Selected extract |
Reformers should articulate their own long range vision for environmental
protection.  They must demonstrate a positive desire to use GOP principles
to achieve these goals.  They can show how free markets and limited
government will work better than the sprawling bureaucracies now in place. 

The need for dramatic change should be clear.  Policies that effectively
curbed pollution in the '70s are too rigid and clumsy to deal with the
concerns of the '90s.  The haystack environmental problems of yesteryear
have been eliminated, while the needle-in-a-haystack environmental
problems remain.  new problems require new responses. 

Conventional command-and-control environmental policies are no longer
worth their costs.  This year Americans will spend well over $150 billion
to comply with pollution control measures.  Yet many such rules no longer
do much for the environment. 

In some cases, these laws actually harm the environment.  Hazardous-waste
and species protection measures, for instance, can actually encourage
increased waste production and destruction of habitat.  Removing such
perverse incentives is not anti- environment. 

More broadly, reformers should aim to eliminate destructive subsidies and
encourage markets to address environmental concerns. 

Most environmental problems are not caused by market failures but by a
failure to have markets.  Republicans know that sound stewardship begins
with private property.  Their pro-environment agenda should thus include
protecting property rights. 

Regulatory approaches may sill be called for.  But these should focus more
on preventing harm to people and their properties, and less on
prescriptive bureaucratic edicts.  There is nothing pro- environment about
generating paperwork or letting the federal government micromanage
industry decisions. 

This agenda should also move decisions out of Washington to the people who
will bear the costs - and reap the benefits - of the policy decision.  It
makes no sense for Washington to set environmental priorities for every
community in the nation. 

Voters are ready to hear this message.

What is needed | In two sentences, how would you summarize the passage on Republican environmental reform?

Data lines |

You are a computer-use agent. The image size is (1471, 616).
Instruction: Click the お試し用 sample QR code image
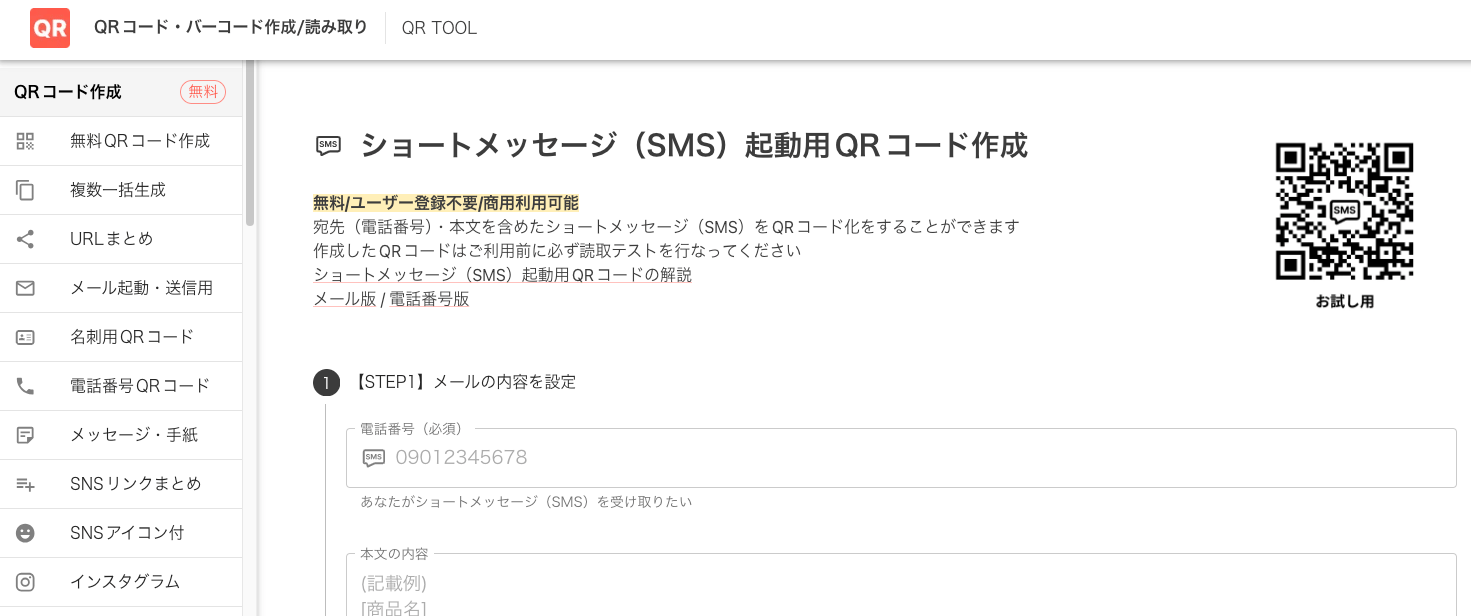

Answer for this exercise | Reformers should set out a long-range vision for environmental protection built on GOP principles, showing that free markets and limited government work better than today's sprawling bureaucracies, because the rigid command-and-control policies of the '70s are no longer worth their costs and can even harm the environment. Their agenda should eliminate destructive subsidies and perverse incentives, protect property rights, focus any regulation on preventing harm to people and their properties, and move decisions out of Washington to the people who bear the costs and reap the benefits.